Originally Posted By: FindingMyVoice
You seem to be doing an awful lot of work protecting her from having to deal with number of things - discussing what happened; having to fall on her own with her problems.



FMV,
I think protection is a good word to describe what I often do. I don't think I'm protecting her; I think I'm protecting myself. It's that old pattern of conflict avoidance--particularly over long-standing problems (finances, smoking in the house, sex). It's easier to deal with dancing conflict. It's harder to change habits and relational patterns that have coasted for years.

As far as a discussion about what happened, i don't need to hear the story of her EA/PA. I want to know what's on her mind, or was on her mind. This is difficult for her, as I've mentioned. She speaks to it indirectly.

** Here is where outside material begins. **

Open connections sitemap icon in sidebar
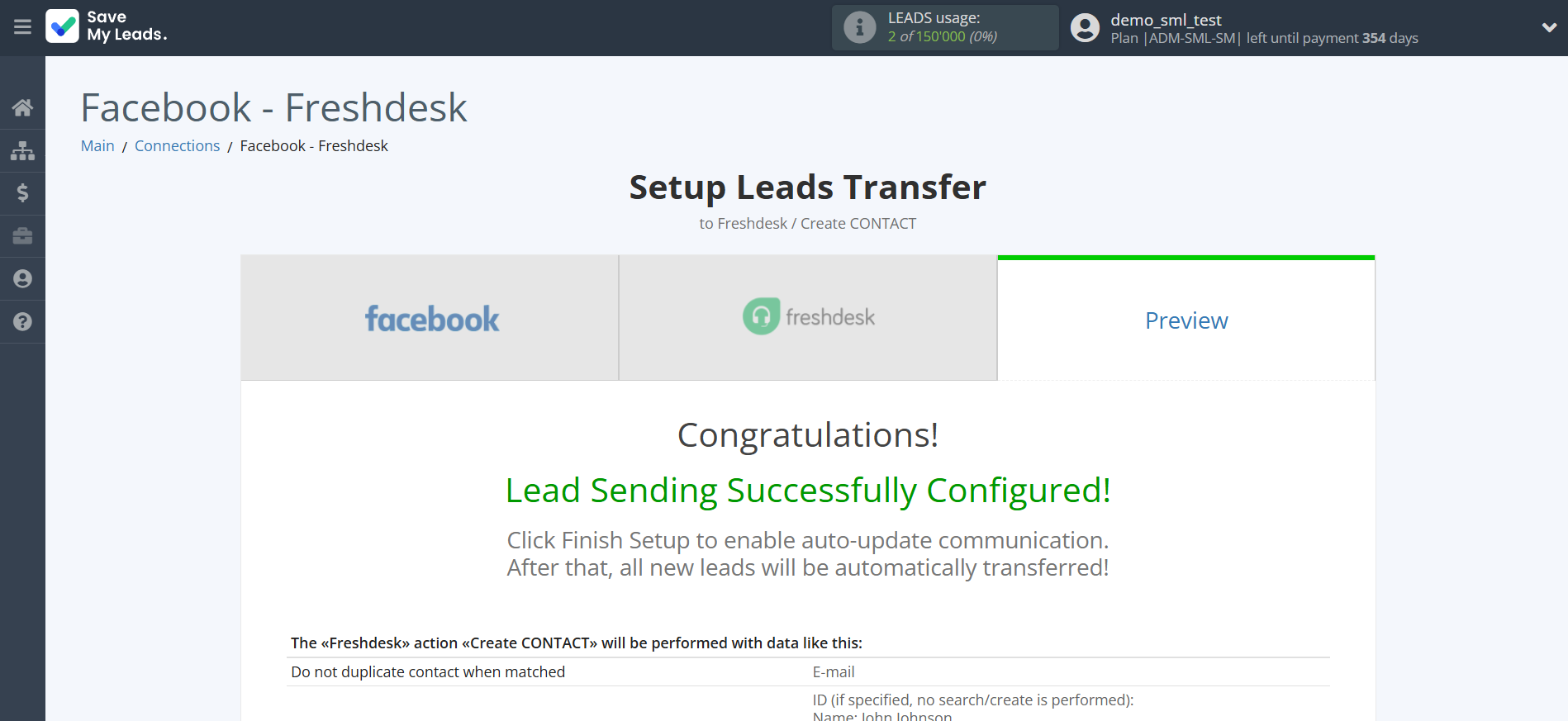The height and width of the screenshot is (721, 1568). point(22,150)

I need to remember that things have changed significantly from a year ago. A year ago my W joined me at the new dance studio I found. It was awkward having her there. I didn't feel like a couple. It was awkward being in public with her at dance venues, knowing that our problems were played out in public , to some extent. People ask me about the status of our R, on an ongoing basis, as our presence as a couple is still uncertain to some people.

CL


CL 53 W 54
M 20 yrs.
03'-09' Separation + Old Patterns + GAL
10-14' Piecing

"The Master allows things to happen. She shapes events as they come."